Cleveland runs a high-speed, quick-passing offense that generates open 3-pointers by the barrel. Seven Cavs average at least four 3-point attempts per game and five average at least five assists. Mitchell zips the ball around, reducing the isolation-heavy game he deployed often last season when he played nearly 60% of the possessions at point guard because of injuries on the team. This season, that number is down to 43%. The Cavs have the No. 1 offense in the league and are the No. 1 3-point shooting team. Mitchell is making a career-best 3.9 3s per game at a career-best 42% rate.

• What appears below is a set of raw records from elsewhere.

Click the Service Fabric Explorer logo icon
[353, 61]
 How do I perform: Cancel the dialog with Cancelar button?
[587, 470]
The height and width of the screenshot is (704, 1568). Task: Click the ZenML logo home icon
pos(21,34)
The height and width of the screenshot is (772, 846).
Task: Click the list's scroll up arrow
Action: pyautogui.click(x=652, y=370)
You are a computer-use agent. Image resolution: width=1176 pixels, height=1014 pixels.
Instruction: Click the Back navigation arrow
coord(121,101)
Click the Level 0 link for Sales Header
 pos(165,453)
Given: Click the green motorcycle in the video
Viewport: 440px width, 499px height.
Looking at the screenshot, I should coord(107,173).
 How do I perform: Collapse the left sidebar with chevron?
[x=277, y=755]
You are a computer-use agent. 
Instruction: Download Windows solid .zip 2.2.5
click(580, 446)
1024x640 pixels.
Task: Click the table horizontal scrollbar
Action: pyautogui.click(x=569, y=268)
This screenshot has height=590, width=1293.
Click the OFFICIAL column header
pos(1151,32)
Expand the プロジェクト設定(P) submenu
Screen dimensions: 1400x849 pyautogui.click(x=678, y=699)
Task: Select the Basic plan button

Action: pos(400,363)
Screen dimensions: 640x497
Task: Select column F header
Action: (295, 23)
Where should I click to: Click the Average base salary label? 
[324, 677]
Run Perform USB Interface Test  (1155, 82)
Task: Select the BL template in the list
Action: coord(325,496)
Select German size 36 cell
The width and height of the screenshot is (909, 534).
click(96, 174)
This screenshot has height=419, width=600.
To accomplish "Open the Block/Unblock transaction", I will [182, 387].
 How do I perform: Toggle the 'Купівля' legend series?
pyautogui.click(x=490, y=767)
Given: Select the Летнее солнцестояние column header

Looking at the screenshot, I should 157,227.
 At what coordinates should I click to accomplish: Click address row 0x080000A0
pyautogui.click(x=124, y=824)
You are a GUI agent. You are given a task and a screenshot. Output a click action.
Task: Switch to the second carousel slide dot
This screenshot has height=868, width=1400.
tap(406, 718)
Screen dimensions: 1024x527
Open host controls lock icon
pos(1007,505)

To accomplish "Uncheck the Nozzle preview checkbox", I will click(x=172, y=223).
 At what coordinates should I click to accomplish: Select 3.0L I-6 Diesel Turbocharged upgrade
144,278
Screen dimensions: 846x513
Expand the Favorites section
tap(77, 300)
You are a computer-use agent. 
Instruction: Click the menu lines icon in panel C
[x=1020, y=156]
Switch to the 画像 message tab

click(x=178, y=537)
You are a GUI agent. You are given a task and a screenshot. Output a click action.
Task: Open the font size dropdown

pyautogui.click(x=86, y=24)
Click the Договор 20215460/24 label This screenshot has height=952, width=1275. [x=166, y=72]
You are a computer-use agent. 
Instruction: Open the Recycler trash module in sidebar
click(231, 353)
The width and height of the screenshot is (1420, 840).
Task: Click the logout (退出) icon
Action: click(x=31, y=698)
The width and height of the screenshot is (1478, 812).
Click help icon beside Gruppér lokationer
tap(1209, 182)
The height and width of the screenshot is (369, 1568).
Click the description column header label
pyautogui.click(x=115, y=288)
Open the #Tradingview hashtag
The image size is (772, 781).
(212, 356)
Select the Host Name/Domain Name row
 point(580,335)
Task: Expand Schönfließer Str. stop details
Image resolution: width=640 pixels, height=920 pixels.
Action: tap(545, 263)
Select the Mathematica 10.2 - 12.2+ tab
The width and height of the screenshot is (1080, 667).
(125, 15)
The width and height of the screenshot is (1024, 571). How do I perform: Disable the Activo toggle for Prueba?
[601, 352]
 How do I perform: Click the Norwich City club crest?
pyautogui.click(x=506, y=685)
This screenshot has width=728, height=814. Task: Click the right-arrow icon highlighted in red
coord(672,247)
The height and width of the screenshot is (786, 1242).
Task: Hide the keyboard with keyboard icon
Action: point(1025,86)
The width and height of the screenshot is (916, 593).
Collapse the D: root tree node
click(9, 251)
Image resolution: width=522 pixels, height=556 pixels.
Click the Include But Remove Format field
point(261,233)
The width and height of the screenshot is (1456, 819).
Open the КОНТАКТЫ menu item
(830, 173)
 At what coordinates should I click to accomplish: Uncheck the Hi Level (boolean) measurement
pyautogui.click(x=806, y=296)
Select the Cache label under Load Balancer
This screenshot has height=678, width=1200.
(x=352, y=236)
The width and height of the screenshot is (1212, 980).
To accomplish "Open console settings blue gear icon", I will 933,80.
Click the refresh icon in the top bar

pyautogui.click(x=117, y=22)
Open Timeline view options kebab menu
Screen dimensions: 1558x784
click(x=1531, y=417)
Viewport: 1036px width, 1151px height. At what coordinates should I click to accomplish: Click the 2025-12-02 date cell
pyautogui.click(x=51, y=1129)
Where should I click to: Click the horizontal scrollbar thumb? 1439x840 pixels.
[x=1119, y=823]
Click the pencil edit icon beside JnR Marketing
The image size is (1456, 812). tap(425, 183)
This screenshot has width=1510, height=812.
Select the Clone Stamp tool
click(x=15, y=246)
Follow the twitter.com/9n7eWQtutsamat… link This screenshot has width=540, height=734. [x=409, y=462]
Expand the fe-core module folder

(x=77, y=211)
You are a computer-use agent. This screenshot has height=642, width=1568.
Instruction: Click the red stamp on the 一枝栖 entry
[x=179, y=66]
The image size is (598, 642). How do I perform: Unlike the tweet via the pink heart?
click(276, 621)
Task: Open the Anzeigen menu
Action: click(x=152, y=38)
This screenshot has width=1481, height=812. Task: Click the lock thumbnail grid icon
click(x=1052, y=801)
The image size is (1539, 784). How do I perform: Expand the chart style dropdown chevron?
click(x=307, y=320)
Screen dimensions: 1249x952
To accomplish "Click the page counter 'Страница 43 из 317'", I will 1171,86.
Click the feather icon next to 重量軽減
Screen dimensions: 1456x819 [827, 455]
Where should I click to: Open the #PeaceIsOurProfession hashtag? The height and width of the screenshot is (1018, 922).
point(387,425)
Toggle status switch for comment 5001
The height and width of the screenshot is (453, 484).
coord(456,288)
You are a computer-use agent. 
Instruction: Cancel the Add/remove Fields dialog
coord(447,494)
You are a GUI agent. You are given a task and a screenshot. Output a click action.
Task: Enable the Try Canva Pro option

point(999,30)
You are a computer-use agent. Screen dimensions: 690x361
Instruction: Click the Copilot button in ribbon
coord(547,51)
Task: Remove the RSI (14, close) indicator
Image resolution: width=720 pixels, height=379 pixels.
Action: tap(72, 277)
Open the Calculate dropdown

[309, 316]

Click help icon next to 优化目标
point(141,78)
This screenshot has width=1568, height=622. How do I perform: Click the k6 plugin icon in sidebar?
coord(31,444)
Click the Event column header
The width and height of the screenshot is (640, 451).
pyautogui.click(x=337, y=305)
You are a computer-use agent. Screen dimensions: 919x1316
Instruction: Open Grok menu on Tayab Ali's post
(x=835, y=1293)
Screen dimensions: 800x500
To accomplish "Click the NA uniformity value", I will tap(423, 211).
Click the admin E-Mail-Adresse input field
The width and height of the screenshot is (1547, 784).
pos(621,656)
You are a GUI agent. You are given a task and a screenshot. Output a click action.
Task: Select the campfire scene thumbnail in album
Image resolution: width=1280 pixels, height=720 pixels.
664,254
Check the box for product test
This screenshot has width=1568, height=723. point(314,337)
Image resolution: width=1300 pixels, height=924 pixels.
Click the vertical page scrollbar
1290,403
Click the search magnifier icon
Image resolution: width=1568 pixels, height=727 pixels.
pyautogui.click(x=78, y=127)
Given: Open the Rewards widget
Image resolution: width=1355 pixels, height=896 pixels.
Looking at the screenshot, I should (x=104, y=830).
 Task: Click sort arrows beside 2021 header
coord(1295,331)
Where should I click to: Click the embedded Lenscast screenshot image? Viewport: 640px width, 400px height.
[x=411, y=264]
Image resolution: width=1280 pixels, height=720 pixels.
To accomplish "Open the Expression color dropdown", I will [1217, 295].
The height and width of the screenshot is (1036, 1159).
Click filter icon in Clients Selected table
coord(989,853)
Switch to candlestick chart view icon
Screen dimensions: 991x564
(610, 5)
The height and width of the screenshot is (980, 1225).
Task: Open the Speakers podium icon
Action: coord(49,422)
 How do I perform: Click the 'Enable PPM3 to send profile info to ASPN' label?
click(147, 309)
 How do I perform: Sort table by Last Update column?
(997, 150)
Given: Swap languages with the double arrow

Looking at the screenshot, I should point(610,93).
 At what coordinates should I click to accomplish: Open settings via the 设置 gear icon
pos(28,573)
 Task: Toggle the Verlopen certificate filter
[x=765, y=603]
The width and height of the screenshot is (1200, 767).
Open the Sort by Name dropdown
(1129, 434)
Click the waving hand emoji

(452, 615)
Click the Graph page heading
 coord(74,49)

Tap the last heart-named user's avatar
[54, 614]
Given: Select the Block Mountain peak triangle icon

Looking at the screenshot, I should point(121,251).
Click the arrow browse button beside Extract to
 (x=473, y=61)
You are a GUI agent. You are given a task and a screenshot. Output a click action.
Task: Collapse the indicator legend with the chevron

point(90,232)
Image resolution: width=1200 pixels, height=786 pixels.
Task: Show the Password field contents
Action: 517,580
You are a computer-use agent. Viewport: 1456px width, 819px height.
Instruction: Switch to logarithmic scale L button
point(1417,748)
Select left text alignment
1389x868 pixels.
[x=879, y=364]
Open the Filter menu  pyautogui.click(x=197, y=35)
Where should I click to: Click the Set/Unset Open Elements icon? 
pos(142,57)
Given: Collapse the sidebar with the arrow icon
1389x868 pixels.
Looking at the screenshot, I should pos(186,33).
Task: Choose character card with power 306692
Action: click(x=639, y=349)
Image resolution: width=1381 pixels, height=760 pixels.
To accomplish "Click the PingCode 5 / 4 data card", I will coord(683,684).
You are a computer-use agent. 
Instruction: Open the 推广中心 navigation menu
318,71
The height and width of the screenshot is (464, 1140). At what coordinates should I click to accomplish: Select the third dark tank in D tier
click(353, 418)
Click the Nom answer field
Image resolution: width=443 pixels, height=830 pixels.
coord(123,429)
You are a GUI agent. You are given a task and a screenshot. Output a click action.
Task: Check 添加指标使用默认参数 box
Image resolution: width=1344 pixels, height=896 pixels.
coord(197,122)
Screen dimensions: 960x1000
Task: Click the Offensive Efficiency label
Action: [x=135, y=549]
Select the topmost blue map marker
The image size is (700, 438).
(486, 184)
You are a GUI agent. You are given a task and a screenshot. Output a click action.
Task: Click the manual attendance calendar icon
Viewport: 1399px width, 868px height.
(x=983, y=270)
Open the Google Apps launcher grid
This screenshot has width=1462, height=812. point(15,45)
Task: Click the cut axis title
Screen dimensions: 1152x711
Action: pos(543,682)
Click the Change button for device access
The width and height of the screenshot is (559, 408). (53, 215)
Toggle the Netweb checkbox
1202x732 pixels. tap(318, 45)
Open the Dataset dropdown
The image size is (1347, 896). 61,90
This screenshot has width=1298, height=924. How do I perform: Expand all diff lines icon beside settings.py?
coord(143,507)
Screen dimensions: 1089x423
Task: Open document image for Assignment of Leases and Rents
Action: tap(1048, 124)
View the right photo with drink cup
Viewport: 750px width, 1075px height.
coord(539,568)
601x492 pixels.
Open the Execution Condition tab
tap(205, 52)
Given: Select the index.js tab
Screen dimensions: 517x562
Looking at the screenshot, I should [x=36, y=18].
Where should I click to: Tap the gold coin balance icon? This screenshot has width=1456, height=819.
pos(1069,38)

Bontemps: Monday’s game at Golden State was a sign of how far Cleveland has come. The Cavaliers didn’t play particularly well, by their own admission, yet they still took the lead with some suffocating defense in the second quarter and ran the Warriors off their own floor in the third quarter, a frame once dominated by the Warriors during their dynasty.

That win, combined with the victory over LeBron James and the Lakers the next night, has the Cavs entering their first game of 2025 — Friday at the Dallas Mavericks — on a 72-win pace.

“We got to continue to stay humble and stay who we are,” Mitchell said after Cleveland’s win against Golden State. “It’s still December. We still got time to get better, figure things out. We’re not perfect, by far. So I think the biggest thing is having appropriate fear for each team, having appropriate respect, and understanding that just because you get to big leads doesn’t mean the game’s over with. Just continue to play and build our habits.”

Windhorst: Mitchell and Cavs coach Kenny Atkinson developed a plan during the preseason to keep Mitchell fresher for the long haul and reduce stress on his knee, which limited him frequently last season. That plan has provided more space on offense for and Darius Garland, who are both contenders to join Mitchell on the All-Star team.

“Donovan is so selfless and he empowers people. [Curry] is like this, too. They’re so positive, they know how to uplift others around them,” said Atkinson, who was an assistant with Curry’s Warriors over the previous three seasons. “That’s the ultimate leader, right?”